МОДЕЛЬ ПЬЕЗОЭЛЕКТРИЧЕСКОГО ПРЕОБРАЗОВАТЕЛЯ КЛАПАНА ПОДАЧИ ГАЗА В СУДОВОЙ ДИЗЕЛЬ-ГЕНЕРАТОР

Abstract

The increase of safety requirements and ensuring of the operability of marine dual-fuel diesel engines which are used on gas carriers and utilize evaporating gas from cargo tanks requires the use of devices based on new physical principles. Currently, an electromagnetic transducer – a solenoid, during the operation of which an incomplete opening / closing is observed, leading to frequent failures and methane slip, is used to control the gas admission valve. The aim of the study is to create a model of a piezoelectric actuator based on a stacked column of piezoelectric washers for gas supply valve to a marine diesel generator. Typical block of a model of piezoelectric washer with longitudinal polarization in the SimInTech electronic modeling environment based on PIC255 ferro-rigid ceramics, which allows to obtain maximum displacement, has been developed. The environment of electronic modeling allows in a short time to build a model of a large number of elements of the same type in the structure and, sometimes, with the same type of parameters, which give a gain compared to MathLab Simulink.

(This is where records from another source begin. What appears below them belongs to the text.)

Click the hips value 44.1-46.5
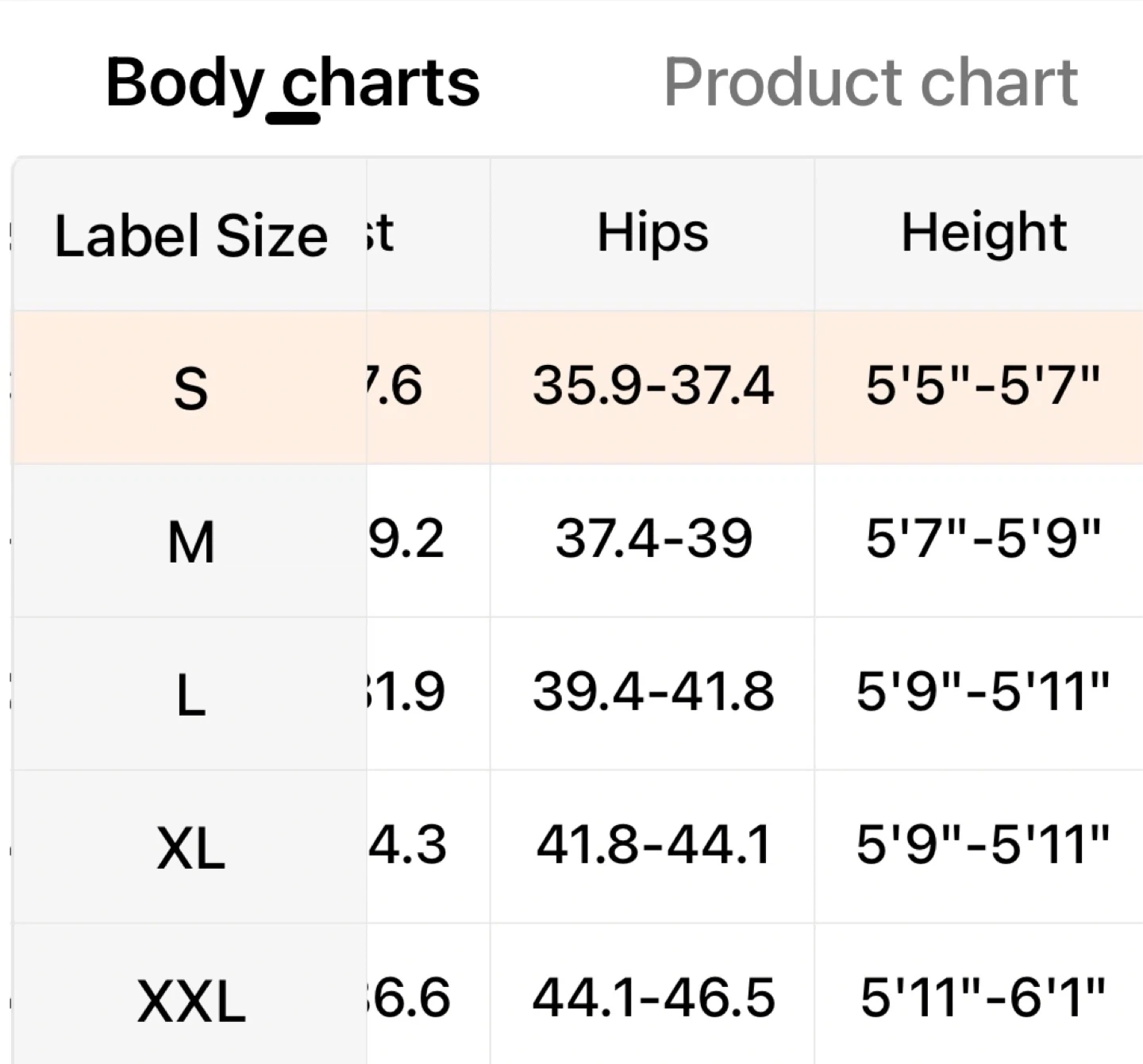Screen dimensions: 1143x1064 (x=652, y=997)
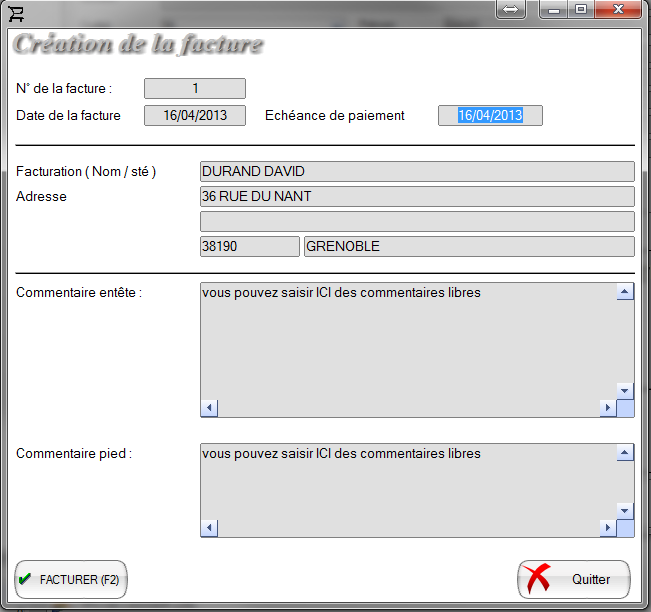Click the shopping cart icon in title bar
Viewport: 651px width, 612px height.
(x=17, y=13)
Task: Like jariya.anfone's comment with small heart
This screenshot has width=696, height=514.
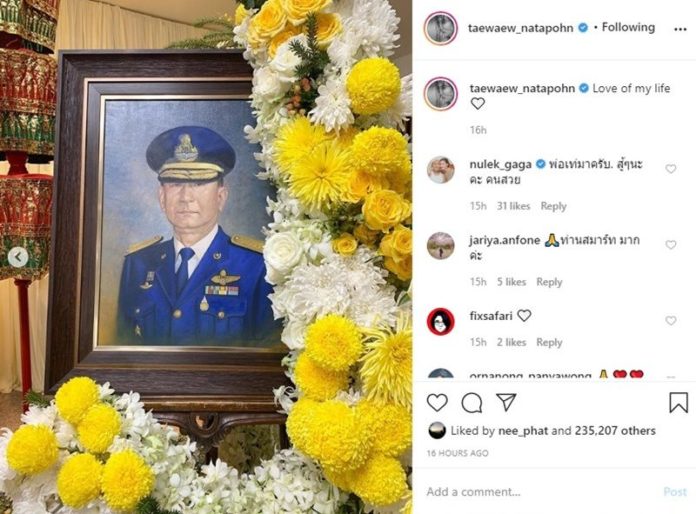Action: point(670,245)
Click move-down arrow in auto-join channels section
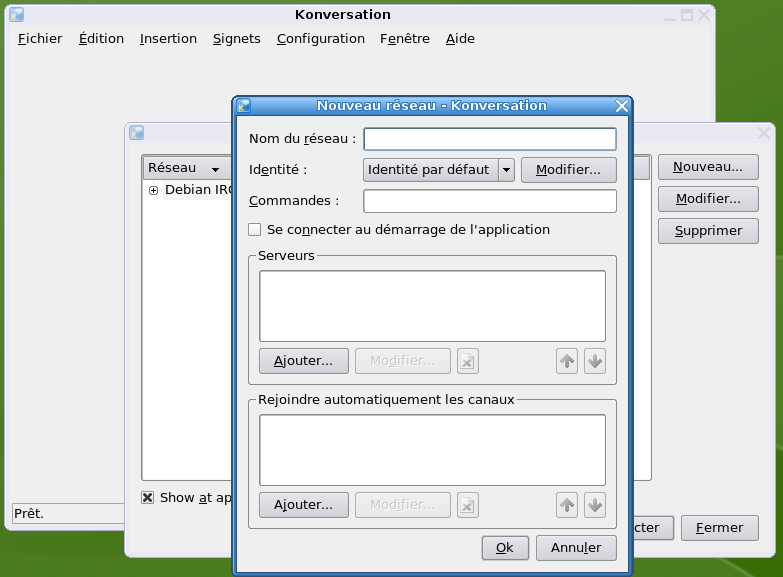783x577 pixels. pos(595,505)
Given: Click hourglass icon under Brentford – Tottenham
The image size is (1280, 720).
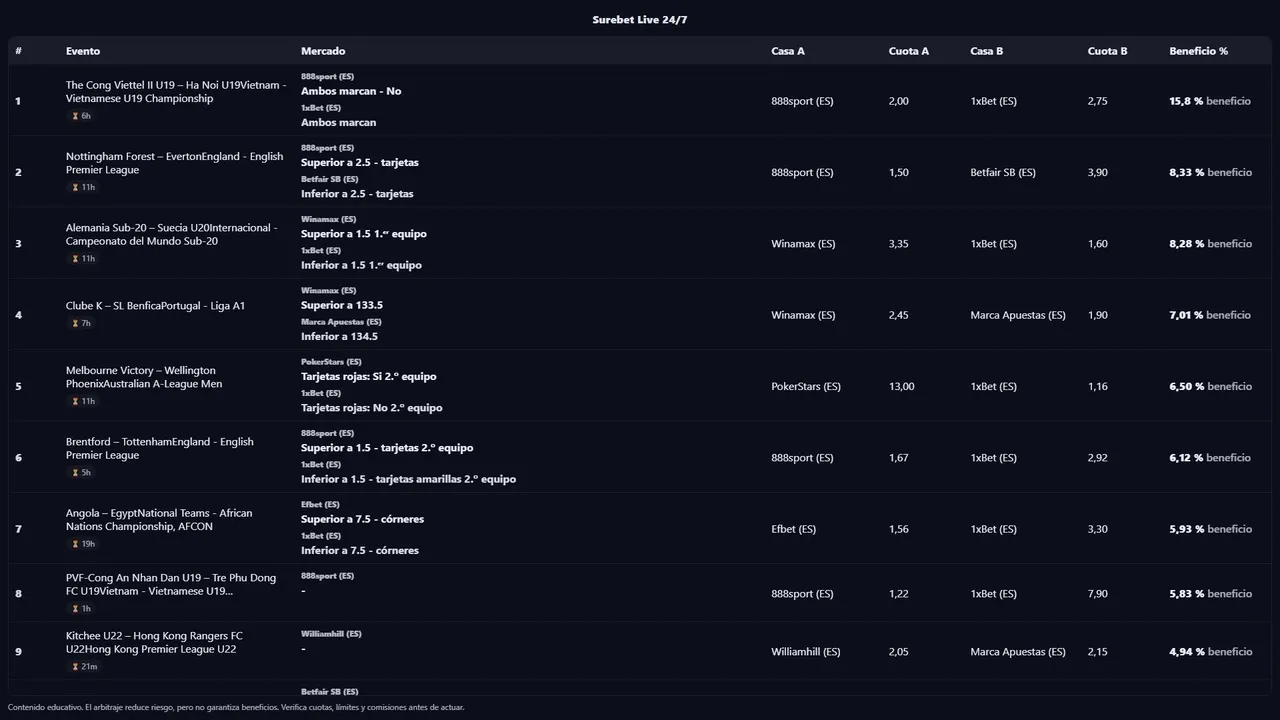Looking at the screenshot, I should pyautogui.click(x=75, y=473).
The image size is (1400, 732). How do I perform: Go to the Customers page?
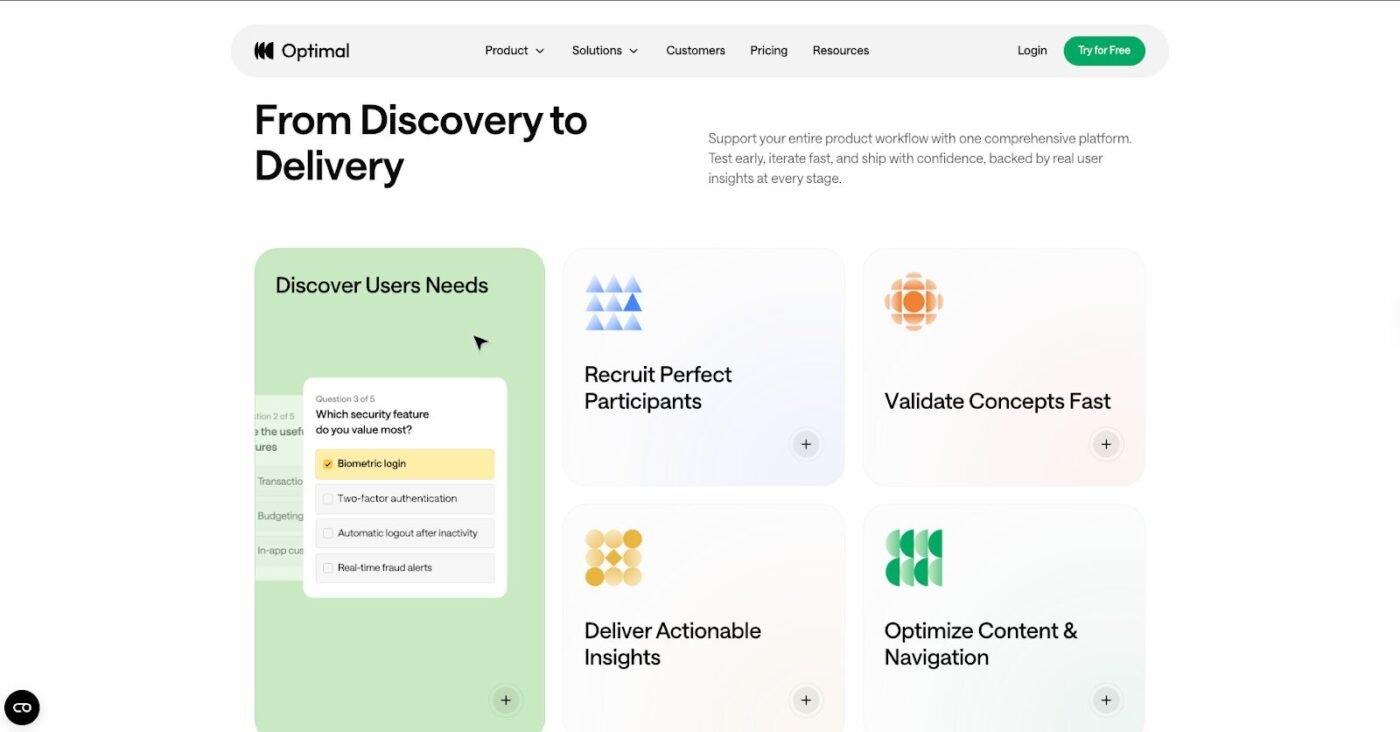695,51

Compiled piezo-washer models based on PIC255, SP-4, and Pb(ZrxTi1-x)O3-19 piezoceramics are listed in the SimInTech Electronic Modeling Component Palette library in the Actuator group of elements. As a result of modeling a piezoelectric transducer in the form of a stacked column, it has been found that blocks of three and sixty washers satisfy the requirements for the speed of the gas admission valve in marine dual-fuel medium-speed diesel generator. However, to increase the displacement, more than 200 elements are necessary, which leads to an increase in overall dimensions several times greater than the dimensions of the solenoid. An increase in the displacement with the minimum dimensions of the pillars is possible using differential structures, reinforcing elements in the form of rockers and levers. To reduce fluctuations, it is possible to use dynamic property correction methods – sequential correction and correction using flexible and rigid feedbacks, the use of controlled current sources, digital PID controllers and Fuzzy logic.